Given the co-occurrence and symptomatic overlap with frontotemporal dementia, they may share an underlying pathophysiology, such as dysreguated microRNA activity (possibly originating in a TDP-43 mutation.) However authors cautioned against assuming a causal role of microRNA dysregulation.[44]

History

The first gene to be associated with ALS was SOD1, which was identified in 1993. It was the first time that linkage analysis was successful in identifying the genetic cause of a rare neurodegenerative disorder.[6] SOD1 is one of the most common genes associated with ALS, accounting for about 12% of fALS and 1-2% of sALS. The second gene, NEFH, was identified in 1994, followed by SETX in 1998, ALS2 in 2001, DCTN1 in 2003, and CHMP2B in 2006. All of these genes are fairly rare; the next major ALS gene, TARDBP, was identified in 2008 and accounts for 4% of fALS and 1% of sALS. FUS was identified in 2009 and is seen in 4% of fALS and 1% of sALS. VCP was identified in 2010 and accounts for 1% of fALS and 1% of sALS; ATXN2, OPTN, and UBQLN2 were associated with ALS that same year.[2]

Another major milestone was the discovery of C9orf72 in 2011, which is the most common gene associated with ALS, accounting for about 40% of fALS cases and 7% of sALS cases.
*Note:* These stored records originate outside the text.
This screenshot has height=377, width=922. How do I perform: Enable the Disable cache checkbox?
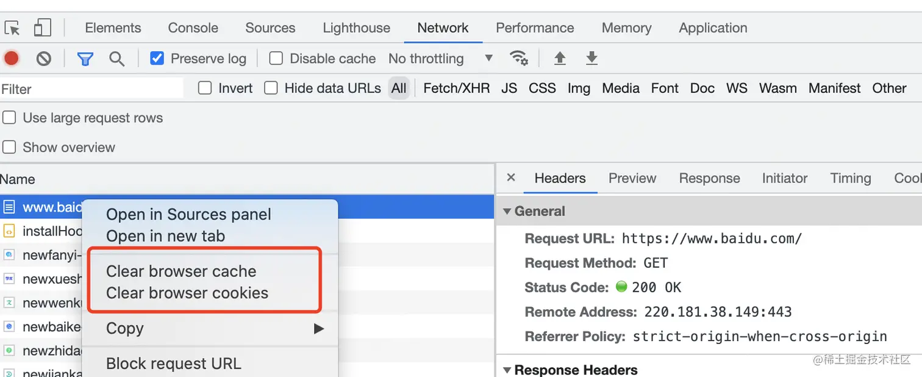(276, 59)
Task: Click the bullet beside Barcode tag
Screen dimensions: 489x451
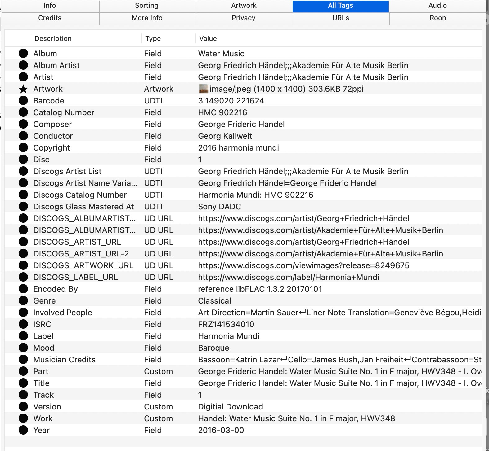Action: point(23,101)
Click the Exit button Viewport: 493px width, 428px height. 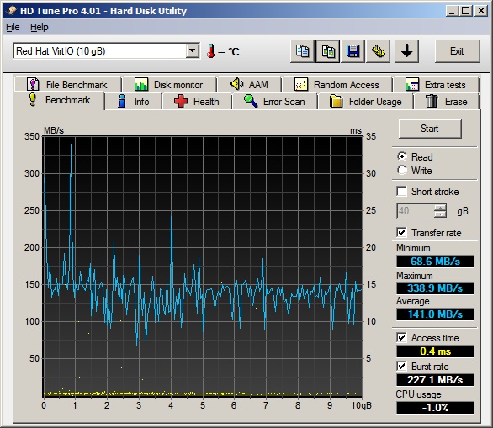point(458,51)
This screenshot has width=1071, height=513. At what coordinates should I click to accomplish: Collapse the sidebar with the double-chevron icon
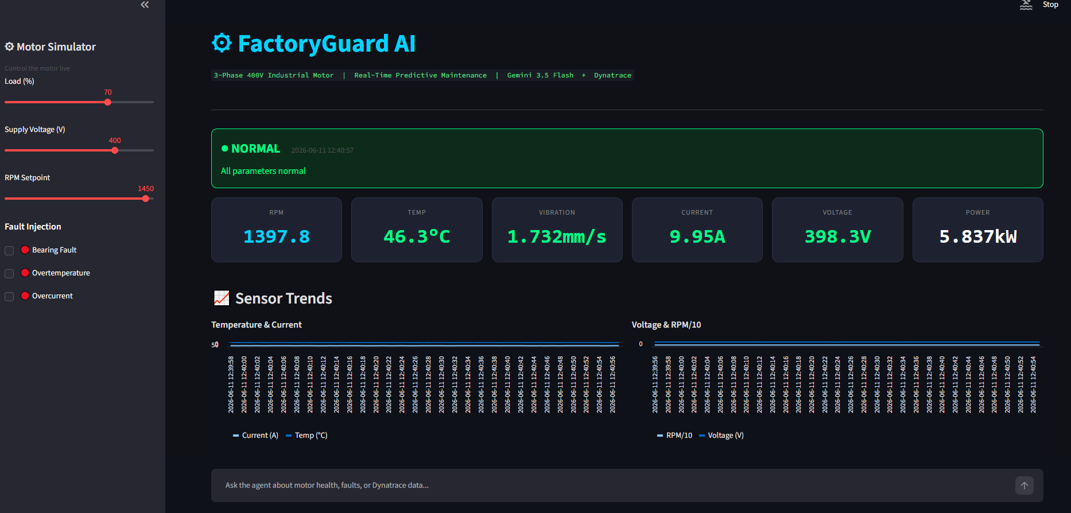pos(145,5)
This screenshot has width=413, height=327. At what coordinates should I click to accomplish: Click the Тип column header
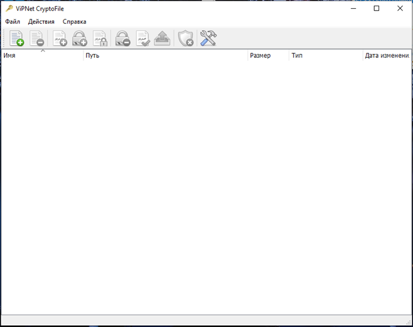(x=325, y=56)

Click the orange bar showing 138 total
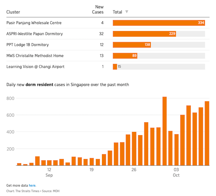click(x=131, y=45)
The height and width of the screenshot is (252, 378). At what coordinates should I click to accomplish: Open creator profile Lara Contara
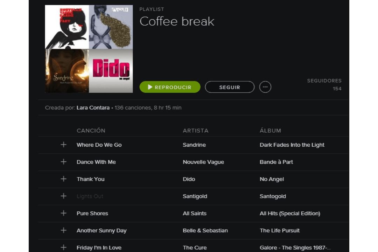pos(93,108)
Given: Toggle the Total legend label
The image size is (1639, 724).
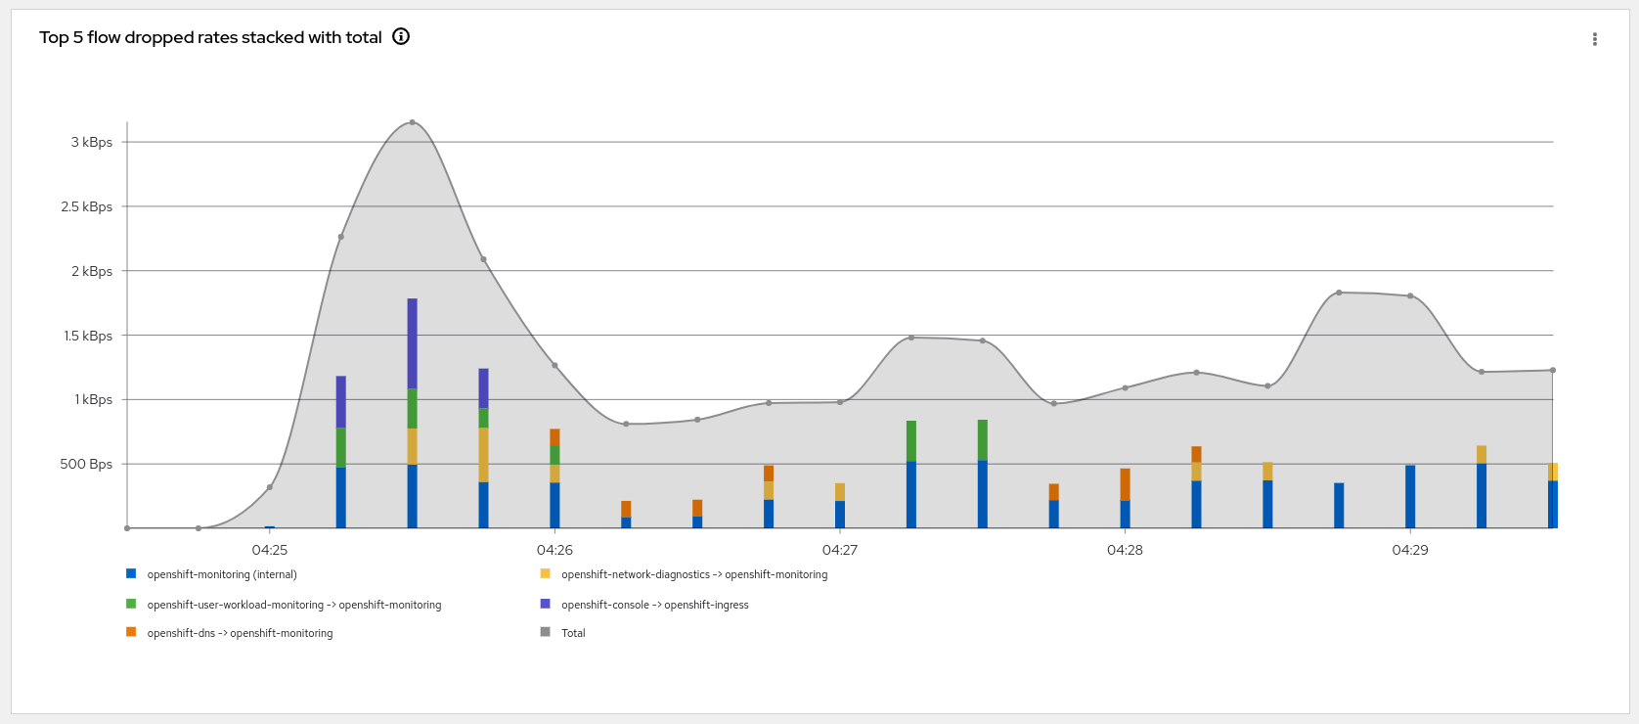Looking at the screenshot, I should coord(573,633).
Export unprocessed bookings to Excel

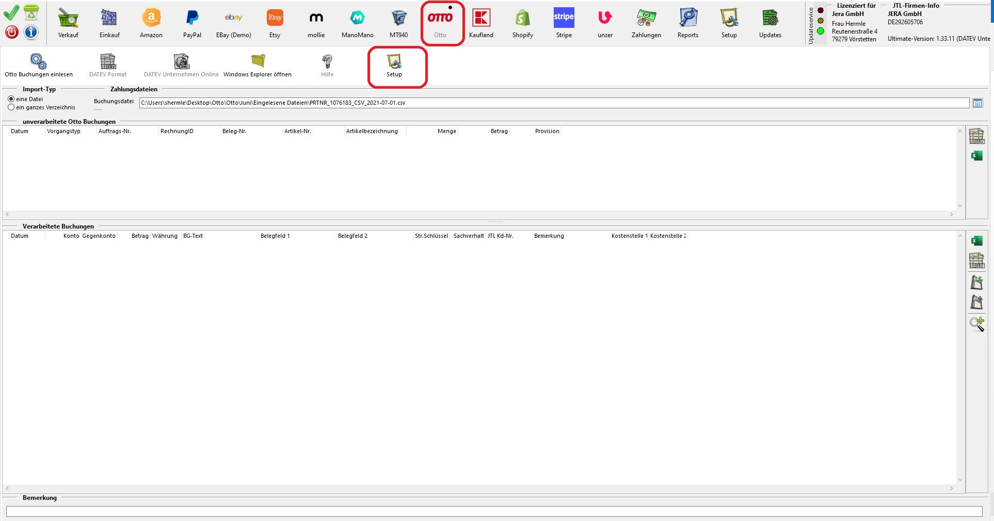[x=976, y=156]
C9orf72 was also found to contribute significantly to frontotemporal dementia (FTD). SQSTM1 was also identified in 2011, but accounts for 1% of fALS and less than 1% of sALS. PFN1 was identified in 2012, HNRNPA1 and HNRNPA2B1 in 2013, CHCHD10, MATR3, and TUBA4A in 2014, and TBK1 in 2015. C21orf2, CCNF, and NEK1 were associated with ALS in 2016.[2]

The first genome-wide association study (GWAS) of ALS was published in 2007, and 14 GWASs total had been published through 2013. They have contributed significantly to our understanding of ALS genetics; for example, a 2010 GWAS studying ALS in Finland led to discovery of the role of mutations at the C9orf72 locus in ALS. However, a gene identified by a single GWAS may not actually be associated with ALS, especially if the cohort size is small. In outbred populations, thousands of cases (people with ALS) and controls (people without ALS) are required for a GWAS to have sufficient statistical power to confidently identify a gene's association with ALS.[6]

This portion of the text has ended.